In response to an inquiry, FEE referred Salon to a Tuesday statement from communications director Jaryn Emhof saying it “openly offers its expertise to legislators and policy makers interested in improving schools and raising student achievement.” The statement continued, “We fully comply with IRS rules when providing policy research and expertise and will continue to do so.” FEE said it was “not surprising” that “a partisan organization that has a history of opposing education reforms that put students first, would attack efforts to improve the quality of education for children across America.”
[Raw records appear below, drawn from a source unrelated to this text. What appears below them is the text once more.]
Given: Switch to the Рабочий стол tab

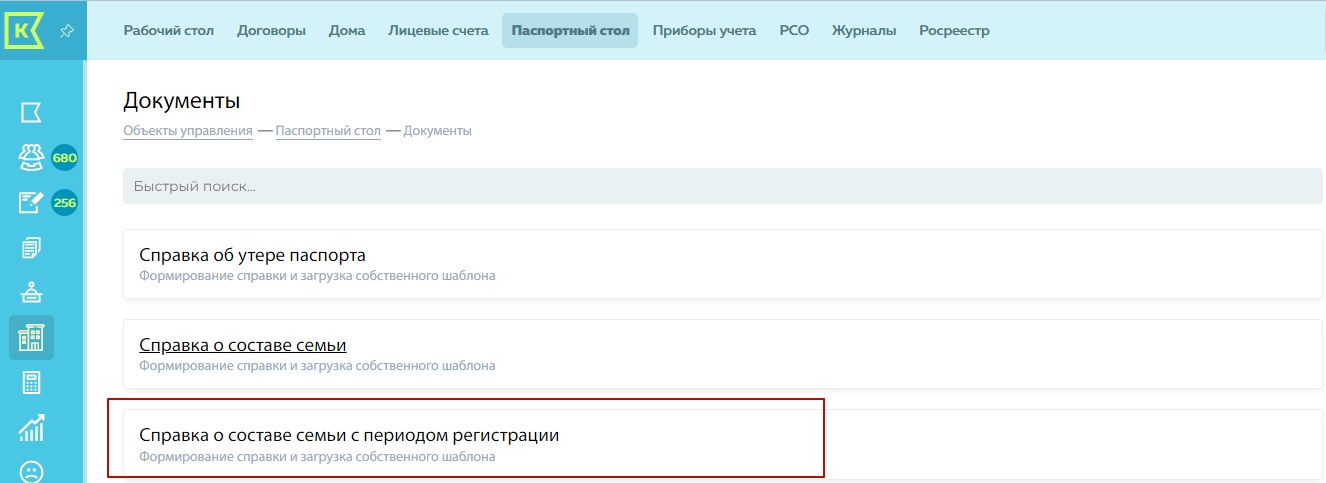Looking at the screenshot, I should (x=169, y=31).
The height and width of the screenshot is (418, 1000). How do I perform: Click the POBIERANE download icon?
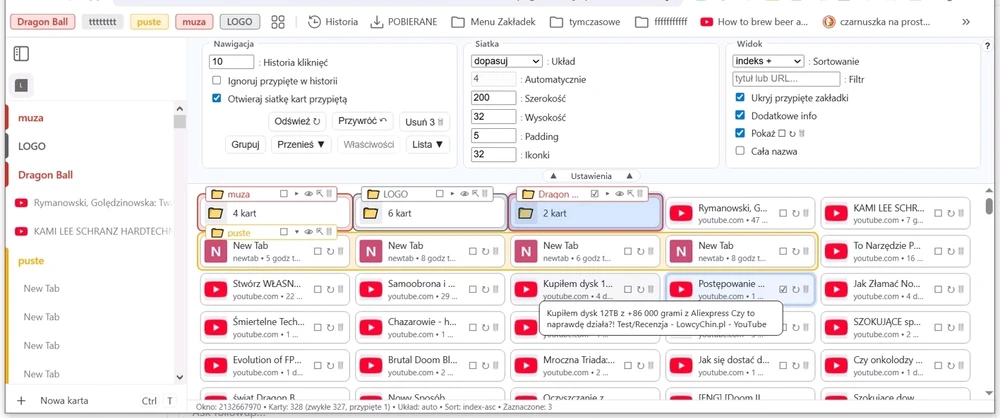tap(377, 21)
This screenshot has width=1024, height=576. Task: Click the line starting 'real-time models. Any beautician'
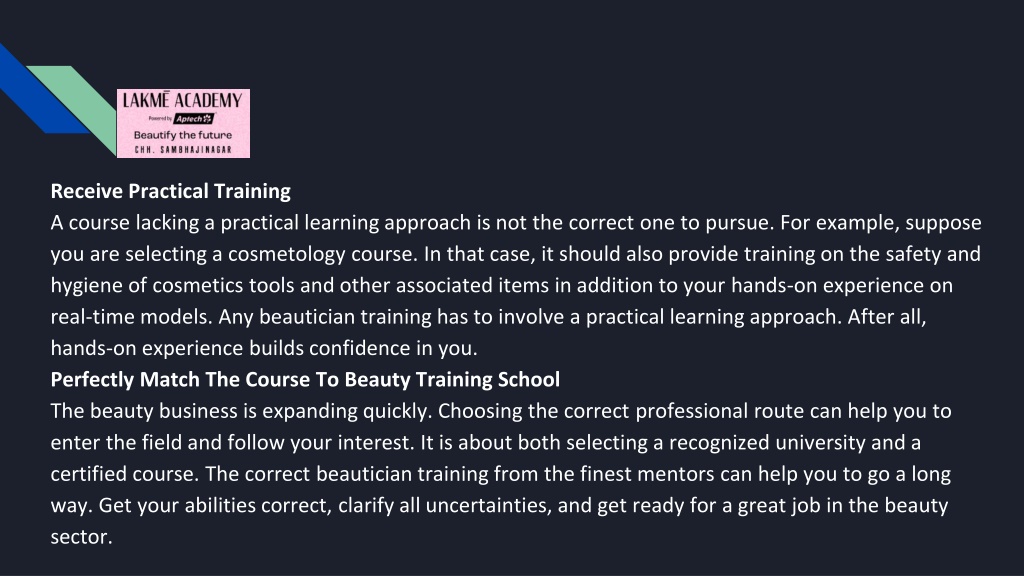tap(488, 317)
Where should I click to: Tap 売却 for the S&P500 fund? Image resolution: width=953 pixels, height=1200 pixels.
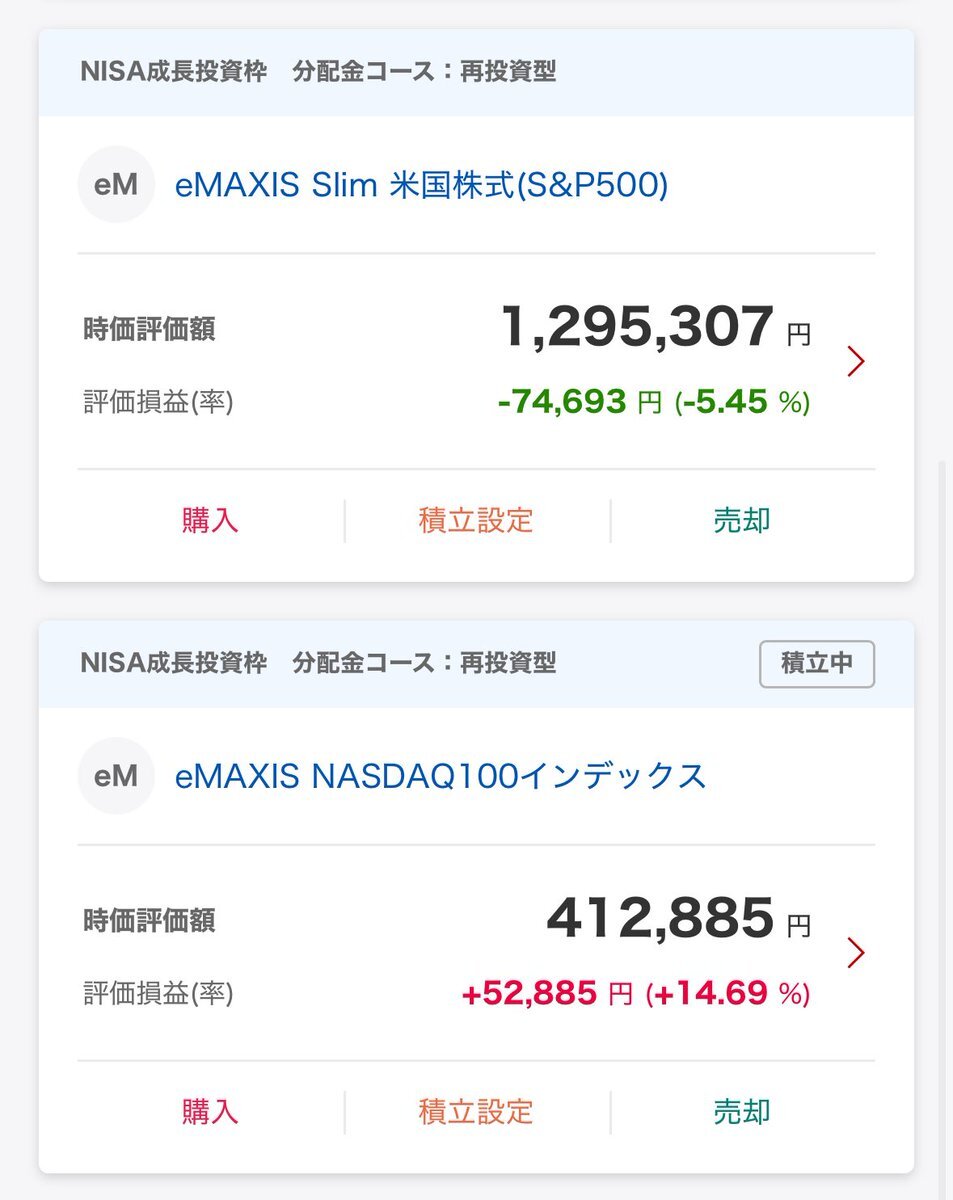(742, 520)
Asked about the ProgressNow complaint, American Federation of Teachers president Randi Weingarten told Salon she wasn’t familiar with the specific allegations, but expressed no surprise. “Jeb Bush is as opportunistic as the summer day is long,” said Weingarten, calling his foundation “terrible actors.” She added, “Don’t use children as your wedge, or as your front to make money. And that’s what Jeb Bush’s foundation does all the time … just follow the money.”
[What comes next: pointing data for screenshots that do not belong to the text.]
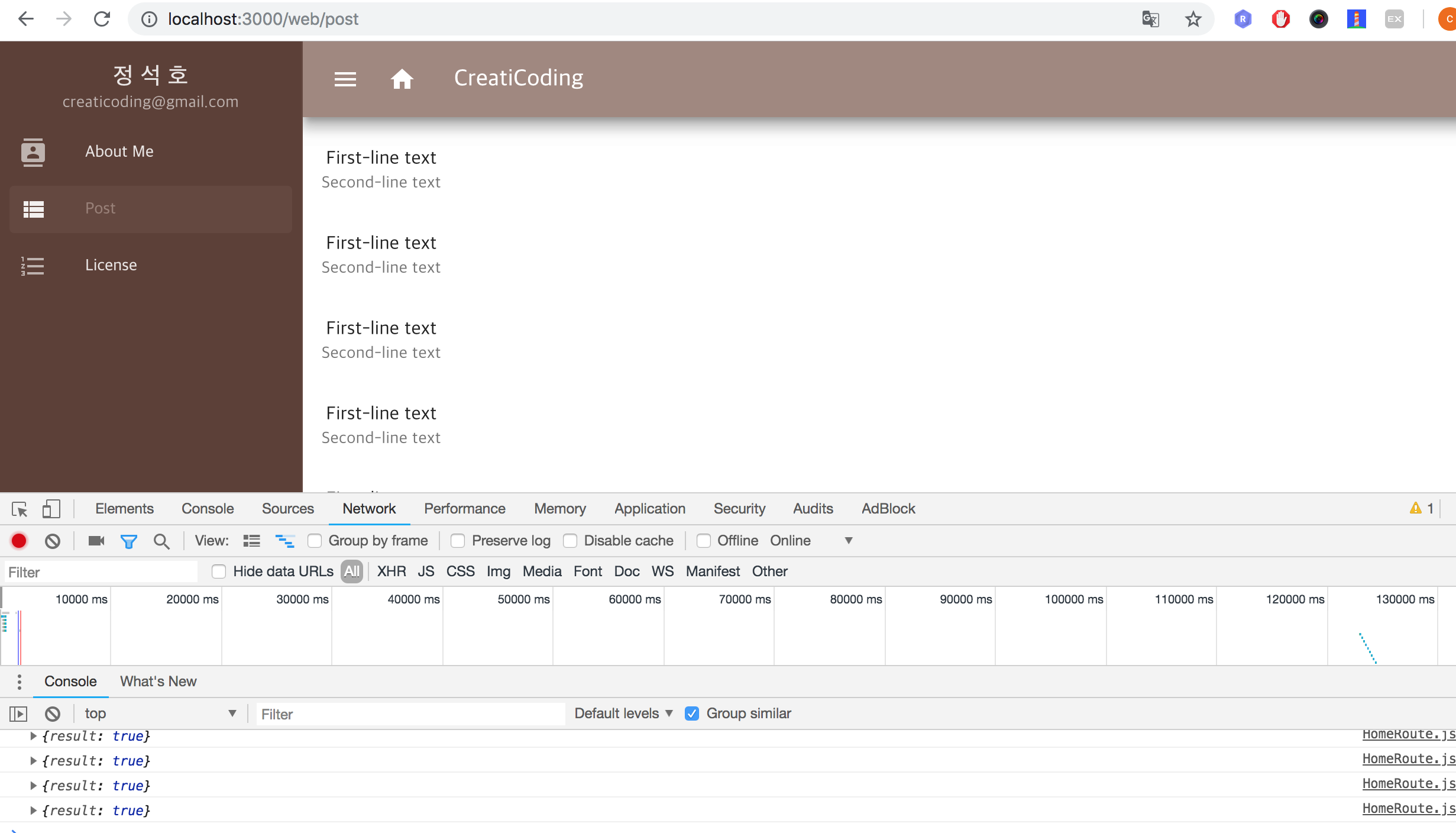Select the inspect element cursor tool
This screenshot has height=833, width=1456.
(20, 508)
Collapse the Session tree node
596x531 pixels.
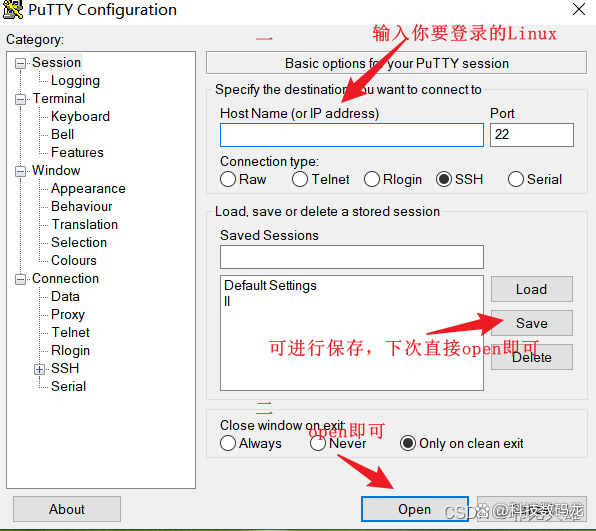click(21, 63)

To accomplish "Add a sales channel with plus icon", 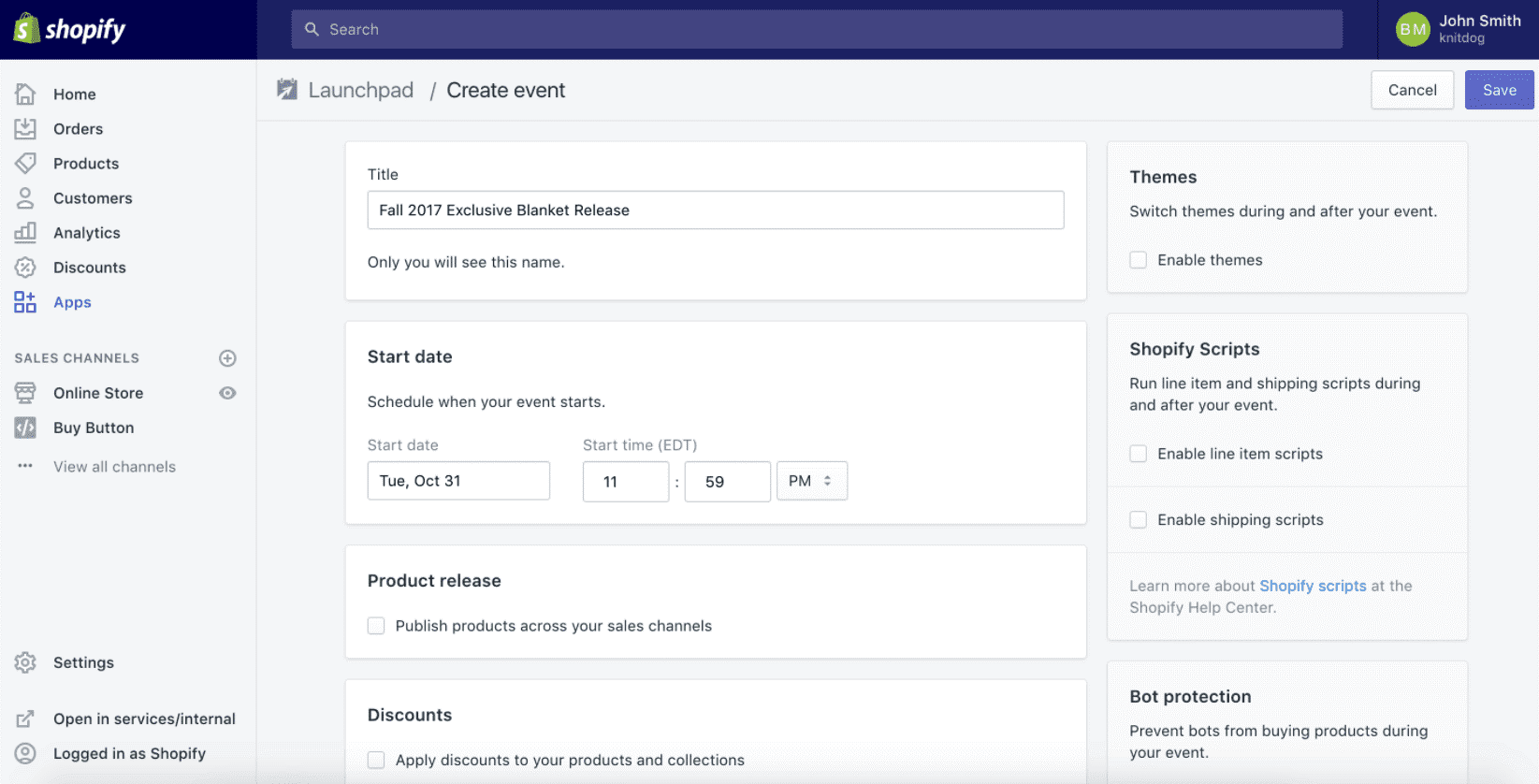I will [x=227, y=358].
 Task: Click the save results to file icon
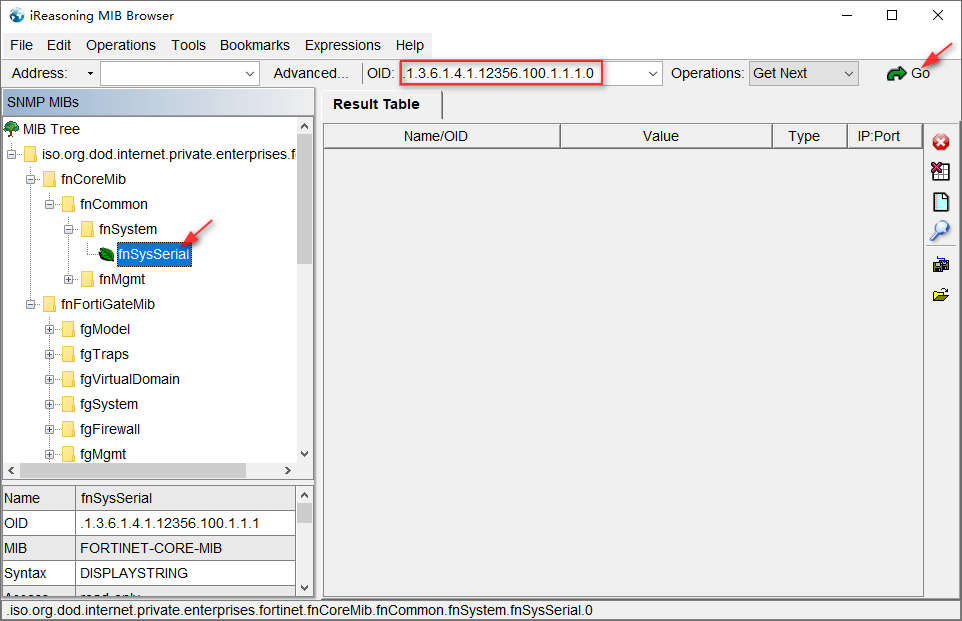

FEE’s stated agenda includes “ending tenure, the implementation of data-based evaluations and compensation, and alternative paths to certification/licensure”; “policies that empower families to choose a public, charter, private, virtual or home school”; and “the use of technology to offer students access to a high-quality, customized education and empower teachers to help their students succeed.” Bush and FEE CEO Patricia Levesque have played a key role in the push to pass an anti-union “parent trigger” law in Florida, which has been defeated on tied state Senate votes two years in a row.
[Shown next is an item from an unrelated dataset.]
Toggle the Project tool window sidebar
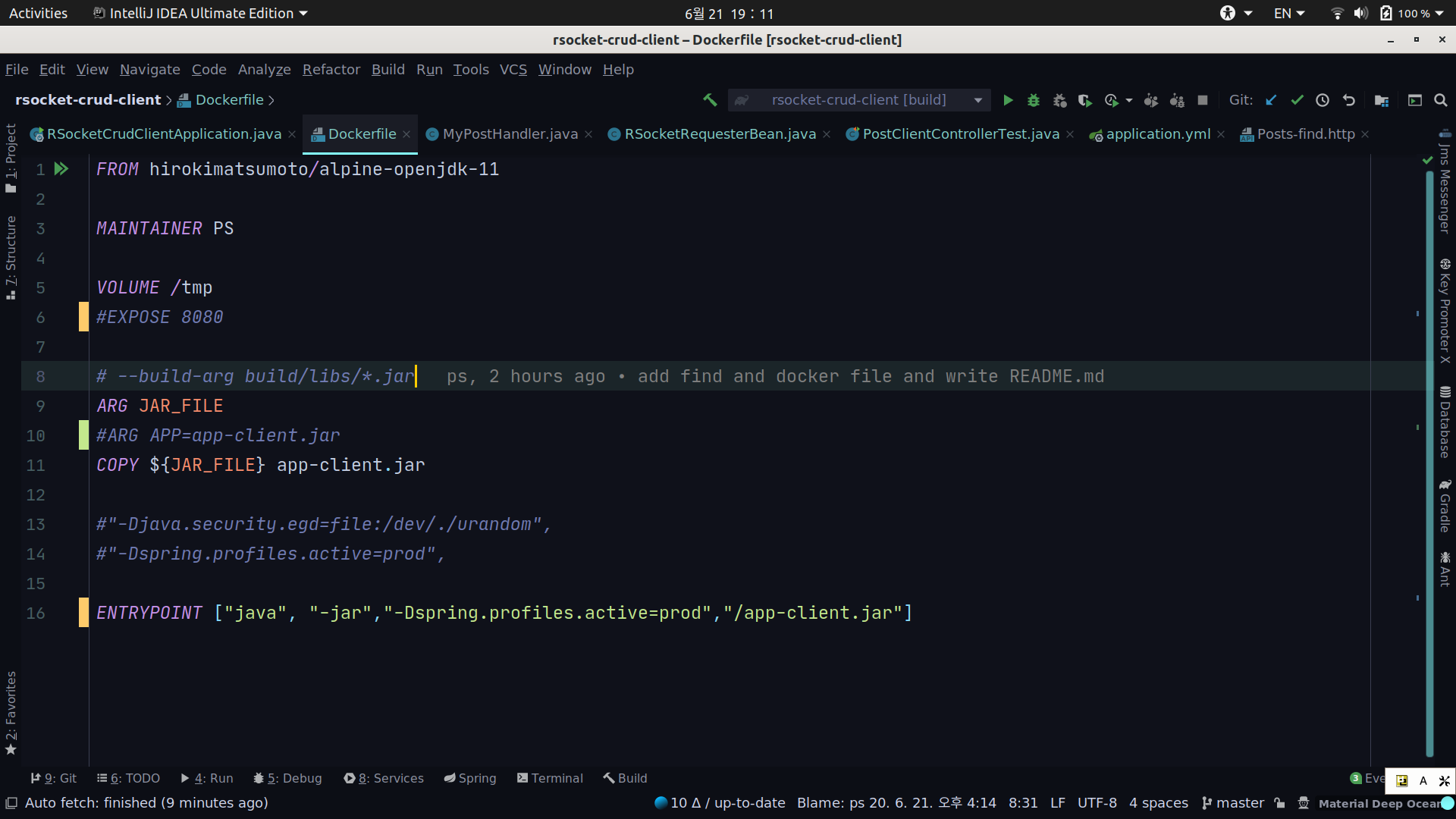 11,158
ProgressNow New Mexico is an affiliate of the decade-old national nonprofit ProgressNow, whose board includes an official from the National Education Association, the country’s largest union. The complaint is based on public records acquired by In the Public Interest, a union-backed project critical of privatization.
This year’s annual FEE’s ed reform summit kicked off Thursday morning with a keynote address from former Florida Gov. Jeb Bush, the potential presidential aspirant (and son and brother to ex-presidents) who chairs the group. ProgressNow’s Davis noted in his IRS letter that the attendees at FEE’s summits include not only legislators but FEE donors “many of whom are for profit corporations selling education products …” The Nation’s Lee Fang charged in a 2011 investigation that “Through Bush, education-technology companies have found a shortcut to encourage states to adopt e-learning reforms.” The same year, Mother Jones’ Stephanie Mencimer wrote that by diverting funding, virtual schools, like vouchers, “can wreak havoc on public school budgets — which, to Bush and others working to privatize elements of the education system, may be exactly the point.”
In a statement, ProgressNow’s Davis compared FEE’s role in education policy to that which the American Legislative Exchange Council played in connecting gun manufacturers and legislators to pass “stand your ground.” “This tax-exempt organization,” he said, “is serving as a dating service for corporations selling educational products – including virtual schools – to schools chiefs responsible for making policies and cutting the checks.”
AFT’s Weingarten accused Bush and company of hypocrisy. “Be transparent about your interests,” she urged, “as opposed to saying that the rest of us are special interests, and trying to marginalize us based upon that, and obfuscating the profit-making motive that underlies a lot of what they do.”